DESCRIZIONE DEL COMPITO
Trasforma tutte le righe seguenti in una tabella Markdown con le colonne "Numero" e "Contenuto della riga", tralasciando le righe vuote.

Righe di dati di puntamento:

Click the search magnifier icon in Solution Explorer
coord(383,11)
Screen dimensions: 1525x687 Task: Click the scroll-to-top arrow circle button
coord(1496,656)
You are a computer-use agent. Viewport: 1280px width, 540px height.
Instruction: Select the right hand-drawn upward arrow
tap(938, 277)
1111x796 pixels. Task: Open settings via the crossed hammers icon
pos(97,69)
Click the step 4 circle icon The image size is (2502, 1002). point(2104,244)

RISPOSTA AL COMPITO
| Numero | Contenuto della riga |
|---|---|
| 1 | Click the search magnifier icon in Solution Explorer |
| 2 | coord(383,11) |
| 3 | Screen dimensions: 1525x687 Task: Click the scroll-to-top arrow circle button |
| 4 | coord(1496,656) |
| 5 | You are a computer-use agent. Viewport: 1280px width, 540px height. |
| 6 | Instruction: Select the right hand-drawn upward arrow |
| 7 | tap(938, 277) |
| 8 | 1111x796 pixels. Task: Open settings via the crossed hammers icon |
| 9 | pos(97,69) |
| 10 | Click the step 4 circle icon The image size is (2502, 1002). point(2104,244) |